Doctor Lanning brought his banjo,
and when the party had settled low about the fire
it helped to keep alive the talk. Every few minutes
the taffy and the coyotes were demanded in turn, and
Glover was kept busy apologizing for the absence of
the wolves and the slowness of his kettle, under which
he fed the small chips regularly.
As the night air grew sharper more
wraps were called for. When Doctor Lanning and
Mrs. Whitney started after them they asked Gertrude
what they should bring her, but she said she needed
nothing.
As she sat, she could see Glover,
her sister Marie on a stool beside him, watching the
boiling taffy. With one foot doubled under him
for a seat, and an elbow supported on his knee he
steadied himself like a camp cook behind his modest
fire; but even as he crouched the blaze threw him
up astonishingly tall. Heedless of the chatter
around the big fire the man whose business was to
bridle rivers, fight snowslides, raze granite hills,
and dispute for their dizzy passes with the bighorn
and the bear, bent patiently above his pot of molasses,
a coaxing stick in one hand and a careful chip in
the other.
“Where, pray, Mr. Glover, did
you learn that?” demanded Marie Brock.
He had been explaining the chemical changes that follow
each stage of the boiling in sugar. “I
learned the taffy business from the old negro mammy
that ‘raised’ me down on the Mississippi,
Aunt Chloe. She taught me everything I know except
mathematics and mathematics I don’t
know anyway.” Mrs. Whitney was distributing
the wraps. “I would have brought your
Newmarket if I could have found it, Gertrude.”
“Her Newmarket!” exclaimed
Allen Harrison. “Gertrude hasn’t
told the Newmarket story, eh? She threw it over
a tramp asleep in the rain down at the Spider Water
bridge.”
“What?”
“ And was going to
disown me because I wouldn’t give up my overcoat
for a tarpaulin.”
“Gertrude Brock!” exclaimed
Mrs. Whitney. “Your Newmarket! Then
you deserve to freeze,” she declared, settling
under her fur cape. “What will
she do next? Now, Mr. Blood, we are all here;
what about that story?”
Morris Blood turned. Glover,
Marie Brock watching, tested the foaming candy.

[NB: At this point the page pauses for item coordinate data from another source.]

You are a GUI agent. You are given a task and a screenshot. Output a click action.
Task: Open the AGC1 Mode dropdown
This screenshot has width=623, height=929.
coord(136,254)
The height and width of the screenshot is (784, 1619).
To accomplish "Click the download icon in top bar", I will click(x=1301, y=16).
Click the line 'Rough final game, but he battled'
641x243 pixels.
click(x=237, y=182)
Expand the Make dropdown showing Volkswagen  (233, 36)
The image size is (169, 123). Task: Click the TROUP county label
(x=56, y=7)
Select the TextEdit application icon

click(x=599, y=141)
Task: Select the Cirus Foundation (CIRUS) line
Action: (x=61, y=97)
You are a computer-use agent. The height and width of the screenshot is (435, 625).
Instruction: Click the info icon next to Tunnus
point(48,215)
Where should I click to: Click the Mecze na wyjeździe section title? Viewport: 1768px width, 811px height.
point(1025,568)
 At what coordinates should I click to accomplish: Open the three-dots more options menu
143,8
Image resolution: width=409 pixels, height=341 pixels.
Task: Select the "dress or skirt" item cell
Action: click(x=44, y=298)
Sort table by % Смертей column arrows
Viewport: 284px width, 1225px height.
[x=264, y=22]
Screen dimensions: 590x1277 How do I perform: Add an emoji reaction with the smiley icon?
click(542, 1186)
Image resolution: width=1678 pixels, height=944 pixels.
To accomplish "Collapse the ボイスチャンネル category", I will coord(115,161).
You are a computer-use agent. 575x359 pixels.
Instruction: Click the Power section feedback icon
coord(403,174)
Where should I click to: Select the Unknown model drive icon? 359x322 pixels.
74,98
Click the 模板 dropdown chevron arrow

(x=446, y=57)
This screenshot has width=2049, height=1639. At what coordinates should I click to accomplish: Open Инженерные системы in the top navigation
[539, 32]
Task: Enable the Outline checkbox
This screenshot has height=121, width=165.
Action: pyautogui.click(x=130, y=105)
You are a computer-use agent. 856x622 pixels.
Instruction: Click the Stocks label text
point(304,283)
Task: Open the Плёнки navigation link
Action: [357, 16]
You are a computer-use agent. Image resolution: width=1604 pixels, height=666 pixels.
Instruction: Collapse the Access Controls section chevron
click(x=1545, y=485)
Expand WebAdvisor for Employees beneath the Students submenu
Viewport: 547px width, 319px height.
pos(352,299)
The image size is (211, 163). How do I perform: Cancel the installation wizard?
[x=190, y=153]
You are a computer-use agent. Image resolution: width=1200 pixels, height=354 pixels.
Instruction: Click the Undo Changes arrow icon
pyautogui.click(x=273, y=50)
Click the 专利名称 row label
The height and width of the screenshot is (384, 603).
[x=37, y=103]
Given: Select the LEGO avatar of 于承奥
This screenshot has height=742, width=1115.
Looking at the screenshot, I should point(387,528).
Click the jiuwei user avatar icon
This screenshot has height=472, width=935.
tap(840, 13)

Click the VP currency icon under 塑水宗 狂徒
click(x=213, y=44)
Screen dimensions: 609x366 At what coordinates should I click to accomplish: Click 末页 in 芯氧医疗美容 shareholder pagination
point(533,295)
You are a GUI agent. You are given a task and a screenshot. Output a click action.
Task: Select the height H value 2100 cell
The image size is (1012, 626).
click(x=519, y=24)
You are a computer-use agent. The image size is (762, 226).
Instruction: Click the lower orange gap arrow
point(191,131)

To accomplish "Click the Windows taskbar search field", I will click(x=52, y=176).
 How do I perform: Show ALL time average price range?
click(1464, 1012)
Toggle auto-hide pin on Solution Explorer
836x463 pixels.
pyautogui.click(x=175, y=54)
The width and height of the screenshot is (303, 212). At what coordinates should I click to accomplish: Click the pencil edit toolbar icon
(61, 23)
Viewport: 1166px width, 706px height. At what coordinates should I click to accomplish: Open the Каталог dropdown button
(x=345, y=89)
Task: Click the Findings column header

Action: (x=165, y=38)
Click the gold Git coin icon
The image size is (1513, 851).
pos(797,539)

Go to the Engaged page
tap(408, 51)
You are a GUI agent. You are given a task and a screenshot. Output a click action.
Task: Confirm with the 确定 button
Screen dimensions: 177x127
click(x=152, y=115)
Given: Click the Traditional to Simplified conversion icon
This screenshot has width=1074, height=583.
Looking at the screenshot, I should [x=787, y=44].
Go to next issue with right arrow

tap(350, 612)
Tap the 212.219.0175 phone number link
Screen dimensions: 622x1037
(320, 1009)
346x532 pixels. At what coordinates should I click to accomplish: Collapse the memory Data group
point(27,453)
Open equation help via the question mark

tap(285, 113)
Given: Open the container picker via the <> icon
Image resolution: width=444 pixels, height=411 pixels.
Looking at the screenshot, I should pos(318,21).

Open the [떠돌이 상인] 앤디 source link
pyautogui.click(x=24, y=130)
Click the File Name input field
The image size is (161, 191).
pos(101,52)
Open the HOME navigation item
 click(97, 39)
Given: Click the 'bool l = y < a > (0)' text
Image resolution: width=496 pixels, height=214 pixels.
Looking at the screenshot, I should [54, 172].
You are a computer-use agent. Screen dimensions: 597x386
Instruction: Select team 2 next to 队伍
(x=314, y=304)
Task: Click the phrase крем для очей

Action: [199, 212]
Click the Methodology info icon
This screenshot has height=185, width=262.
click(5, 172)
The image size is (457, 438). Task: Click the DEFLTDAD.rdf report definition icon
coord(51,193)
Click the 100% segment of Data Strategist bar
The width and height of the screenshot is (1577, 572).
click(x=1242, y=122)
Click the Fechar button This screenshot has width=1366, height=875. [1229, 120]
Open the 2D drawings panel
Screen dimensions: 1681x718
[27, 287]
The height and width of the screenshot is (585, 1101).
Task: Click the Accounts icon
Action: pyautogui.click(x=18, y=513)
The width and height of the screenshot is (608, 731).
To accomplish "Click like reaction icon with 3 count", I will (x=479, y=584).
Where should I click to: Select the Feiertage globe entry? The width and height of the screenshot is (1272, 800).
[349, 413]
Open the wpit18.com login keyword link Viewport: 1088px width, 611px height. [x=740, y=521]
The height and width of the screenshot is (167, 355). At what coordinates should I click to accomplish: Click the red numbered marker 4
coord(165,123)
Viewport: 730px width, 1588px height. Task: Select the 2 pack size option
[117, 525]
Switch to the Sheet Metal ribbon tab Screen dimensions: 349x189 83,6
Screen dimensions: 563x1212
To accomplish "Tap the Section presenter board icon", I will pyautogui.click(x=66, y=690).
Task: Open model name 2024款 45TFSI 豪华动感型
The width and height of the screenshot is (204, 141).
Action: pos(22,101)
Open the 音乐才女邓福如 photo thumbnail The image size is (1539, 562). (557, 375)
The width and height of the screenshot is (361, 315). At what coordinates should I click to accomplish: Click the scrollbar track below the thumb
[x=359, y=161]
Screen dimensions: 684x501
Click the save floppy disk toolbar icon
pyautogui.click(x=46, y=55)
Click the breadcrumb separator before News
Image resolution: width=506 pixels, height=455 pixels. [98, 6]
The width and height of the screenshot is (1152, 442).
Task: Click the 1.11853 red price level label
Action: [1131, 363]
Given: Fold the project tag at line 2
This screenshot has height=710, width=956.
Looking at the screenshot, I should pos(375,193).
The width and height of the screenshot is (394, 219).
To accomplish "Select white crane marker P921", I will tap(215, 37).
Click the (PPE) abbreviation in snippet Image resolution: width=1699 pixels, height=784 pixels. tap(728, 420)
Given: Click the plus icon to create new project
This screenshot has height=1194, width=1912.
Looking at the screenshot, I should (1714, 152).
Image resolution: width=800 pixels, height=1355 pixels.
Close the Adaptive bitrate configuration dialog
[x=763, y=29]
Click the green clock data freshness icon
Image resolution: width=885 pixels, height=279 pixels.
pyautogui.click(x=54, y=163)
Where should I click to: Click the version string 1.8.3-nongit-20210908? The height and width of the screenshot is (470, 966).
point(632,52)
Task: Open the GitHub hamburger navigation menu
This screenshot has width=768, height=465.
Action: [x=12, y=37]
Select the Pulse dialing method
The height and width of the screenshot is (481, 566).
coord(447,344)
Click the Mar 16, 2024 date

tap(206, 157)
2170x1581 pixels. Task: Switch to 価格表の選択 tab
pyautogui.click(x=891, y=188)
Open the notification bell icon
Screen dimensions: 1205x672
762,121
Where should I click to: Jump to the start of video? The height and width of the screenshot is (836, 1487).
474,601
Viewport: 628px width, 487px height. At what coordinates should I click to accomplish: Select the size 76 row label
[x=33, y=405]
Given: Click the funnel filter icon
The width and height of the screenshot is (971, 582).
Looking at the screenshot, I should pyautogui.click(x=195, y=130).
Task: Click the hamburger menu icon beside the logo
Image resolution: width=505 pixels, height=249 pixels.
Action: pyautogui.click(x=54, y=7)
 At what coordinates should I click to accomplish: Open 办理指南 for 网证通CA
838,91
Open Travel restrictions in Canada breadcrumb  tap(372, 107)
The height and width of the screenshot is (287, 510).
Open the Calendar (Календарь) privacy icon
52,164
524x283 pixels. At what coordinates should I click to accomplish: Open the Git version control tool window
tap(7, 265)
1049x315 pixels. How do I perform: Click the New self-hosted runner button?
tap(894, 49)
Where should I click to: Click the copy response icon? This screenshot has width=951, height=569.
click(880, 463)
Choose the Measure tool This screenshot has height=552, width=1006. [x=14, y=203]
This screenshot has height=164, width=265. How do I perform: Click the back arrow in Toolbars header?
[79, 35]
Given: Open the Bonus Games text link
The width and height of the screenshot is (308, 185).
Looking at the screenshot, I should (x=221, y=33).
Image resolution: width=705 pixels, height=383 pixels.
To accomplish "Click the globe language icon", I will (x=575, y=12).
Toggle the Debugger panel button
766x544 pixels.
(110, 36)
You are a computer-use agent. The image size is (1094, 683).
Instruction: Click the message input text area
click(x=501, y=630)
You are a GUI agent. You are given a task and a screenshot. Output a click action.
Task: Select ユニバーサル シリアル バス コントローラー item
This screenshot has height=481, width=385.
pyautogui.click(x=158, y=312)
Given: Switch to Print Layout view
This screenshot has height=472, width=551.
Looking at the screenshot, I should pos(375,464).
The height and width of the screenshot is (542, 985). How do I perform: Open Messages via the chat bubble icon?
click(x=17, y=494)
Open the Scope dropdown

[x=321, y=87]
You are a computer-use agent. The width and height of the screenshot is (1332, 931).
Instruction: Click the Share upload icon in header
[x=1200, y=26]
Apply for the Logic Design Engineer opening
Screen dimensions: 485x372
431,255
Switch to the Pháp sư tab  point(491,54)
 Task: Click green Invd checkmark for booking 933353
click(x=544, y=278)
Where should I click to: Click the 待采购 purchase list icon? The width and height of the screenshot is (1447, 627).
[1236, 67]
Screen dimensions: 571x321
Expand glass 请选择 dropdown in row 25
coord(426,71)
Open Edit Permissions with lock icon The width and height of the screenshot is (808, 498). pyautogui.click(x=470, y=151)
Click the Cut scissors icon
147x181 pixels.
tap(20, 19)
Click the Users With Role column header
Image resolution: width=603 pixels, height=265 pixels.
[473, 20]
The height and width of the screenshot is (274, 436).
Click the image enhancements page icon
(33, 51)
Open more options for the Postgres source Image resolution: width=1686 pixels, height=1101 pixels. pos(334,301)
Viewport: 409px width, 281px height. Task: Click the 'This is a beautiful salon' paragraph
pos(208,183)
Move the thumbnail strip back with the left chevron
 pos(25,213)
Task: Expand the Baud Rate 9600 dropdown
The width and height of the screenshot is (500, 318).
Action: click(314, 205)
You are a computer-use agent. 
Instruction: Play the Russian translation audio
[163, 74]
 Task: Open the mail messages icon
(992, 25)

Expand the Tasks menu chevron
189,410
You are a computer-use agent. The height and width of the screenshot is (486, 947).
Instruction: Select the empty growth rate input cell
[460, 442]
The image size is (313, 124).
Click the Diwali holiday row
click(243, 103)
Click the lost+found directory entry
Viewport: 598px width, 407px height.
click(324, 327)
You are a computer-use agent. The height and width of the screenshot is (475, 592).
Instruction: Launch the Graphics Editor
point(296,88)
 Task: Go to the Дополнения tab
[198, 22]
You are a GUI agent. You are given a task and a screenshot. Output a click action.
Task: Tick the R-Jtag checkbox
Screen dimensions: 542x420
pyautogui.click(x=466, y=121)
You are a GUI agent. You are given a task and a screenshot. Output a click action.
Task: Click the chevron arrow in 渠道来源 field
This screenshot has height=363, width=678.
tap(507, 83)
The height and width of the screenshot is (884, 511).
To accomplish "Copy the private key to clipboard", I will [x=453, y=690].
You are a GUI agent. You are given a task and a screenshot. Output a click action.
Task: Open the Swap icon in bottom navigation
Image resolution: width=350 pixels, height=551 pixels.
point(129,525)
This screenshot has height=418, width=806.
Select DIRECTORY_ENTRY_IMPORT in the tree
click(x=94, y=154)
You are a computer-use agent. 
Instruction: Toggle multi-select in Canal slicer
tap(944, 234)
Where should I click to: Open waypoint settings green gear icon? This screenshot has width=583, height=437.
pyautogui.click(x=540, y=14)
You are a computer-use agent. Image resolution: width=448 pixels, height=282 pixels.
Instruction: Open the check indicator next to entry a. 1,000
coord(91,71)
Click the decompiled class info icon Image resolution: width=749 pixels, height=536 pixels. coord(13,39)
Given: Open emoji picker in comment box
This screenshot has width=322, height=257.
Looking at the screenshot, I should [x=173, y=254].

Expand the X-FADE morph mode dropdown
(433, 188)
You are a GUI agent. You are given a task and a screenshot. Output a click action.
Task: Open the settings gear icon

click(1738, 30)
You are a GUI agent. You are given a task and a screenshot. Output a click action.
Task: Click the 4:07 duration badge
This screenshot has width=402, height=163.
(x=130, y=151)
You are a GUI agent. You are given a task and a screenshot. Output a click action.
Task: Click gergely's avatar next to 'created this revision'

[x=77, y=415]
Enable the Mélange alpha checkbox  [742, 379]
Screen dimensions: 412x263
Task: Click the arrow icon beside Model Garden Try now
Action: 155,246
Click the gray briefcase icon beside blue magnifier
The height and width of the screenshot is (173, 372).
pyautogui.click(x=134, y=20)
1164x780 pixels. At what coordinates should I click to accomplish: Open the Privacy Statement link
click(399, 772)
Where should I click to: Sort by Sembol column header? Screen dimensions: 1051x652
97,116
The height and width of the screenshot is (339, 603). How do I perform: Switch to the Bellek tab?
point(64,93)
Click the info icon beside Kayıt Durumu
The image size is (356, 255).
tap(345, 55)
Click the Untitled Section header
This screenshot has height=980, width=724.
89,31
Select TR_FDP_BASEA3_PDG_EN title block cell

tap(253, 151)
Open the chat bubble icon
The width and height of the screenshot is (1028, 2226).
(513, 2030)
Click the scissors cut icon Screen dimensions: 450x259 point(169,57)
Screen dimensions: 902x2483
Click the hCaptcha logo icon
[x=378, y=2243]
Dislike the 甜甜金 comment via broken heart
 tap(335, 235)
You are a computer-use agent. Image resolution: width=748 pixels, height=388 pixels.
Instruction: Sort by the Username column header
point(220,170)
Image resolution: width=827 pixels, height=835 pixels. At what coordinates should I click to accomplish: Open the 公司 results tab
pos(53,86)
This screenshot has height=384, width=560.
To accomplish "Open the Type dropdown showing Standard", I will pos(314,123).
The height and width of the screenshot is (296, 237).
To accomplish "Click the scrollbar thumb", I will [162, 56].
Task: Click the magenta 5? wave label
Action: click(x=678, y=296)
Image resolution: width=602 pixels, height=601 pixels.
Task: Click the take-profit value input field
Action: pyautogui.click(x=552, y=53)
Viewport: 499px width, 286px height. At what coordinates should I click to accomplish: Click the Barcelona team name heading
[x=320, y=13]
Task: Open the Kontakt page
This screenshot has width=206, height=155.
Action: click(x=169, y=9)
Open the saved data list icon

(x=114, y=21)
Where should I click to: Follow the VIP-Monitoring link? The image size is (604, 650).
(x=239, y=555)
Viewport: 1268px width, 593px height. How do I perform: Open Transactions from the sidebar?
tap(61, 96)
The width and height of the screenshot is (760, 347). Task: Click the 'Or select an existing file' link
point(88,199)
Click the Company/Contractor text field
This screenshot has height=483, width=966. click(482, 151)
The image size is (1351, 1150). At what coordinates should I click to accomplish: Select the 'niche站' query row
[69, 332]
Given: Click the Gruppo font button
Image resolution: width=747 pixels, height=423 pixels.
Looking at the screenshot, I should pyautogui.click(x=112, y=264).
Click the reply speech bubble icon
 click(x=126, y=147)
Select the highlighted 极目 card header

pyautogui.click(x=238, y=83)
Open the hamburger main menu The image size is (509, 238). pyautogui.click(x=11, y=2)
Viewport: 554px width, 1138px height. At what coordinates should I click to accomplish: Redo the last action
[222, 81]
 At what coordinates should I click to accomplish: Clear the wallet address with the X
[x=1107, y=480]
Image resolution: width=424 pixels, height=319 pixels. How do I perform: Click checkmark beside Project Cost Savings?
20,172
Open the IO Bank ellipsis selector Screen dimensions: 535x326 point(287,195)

Doctor Lanning, on a cushion, strummed his banjo.
In front of Gertrude, Harrison, inhaling
a cigarette, stretched before the fire. Declining
a stool, Gertrude was sitting on a chair of ties.
One, projecting at her side, made a rest for her elbow
and she reclined her head upon her hand as she watched
the flames leap.
“The incident Miss Donner asked
about occurred when I was despatching,” began
the superintendent.
“Oh, are you a despatcher, too?”
asked Louise, clasping her hands upon her knee as
she leaned forward.
“They would hardly trust me
with a train-sheet now; this was some time ago.”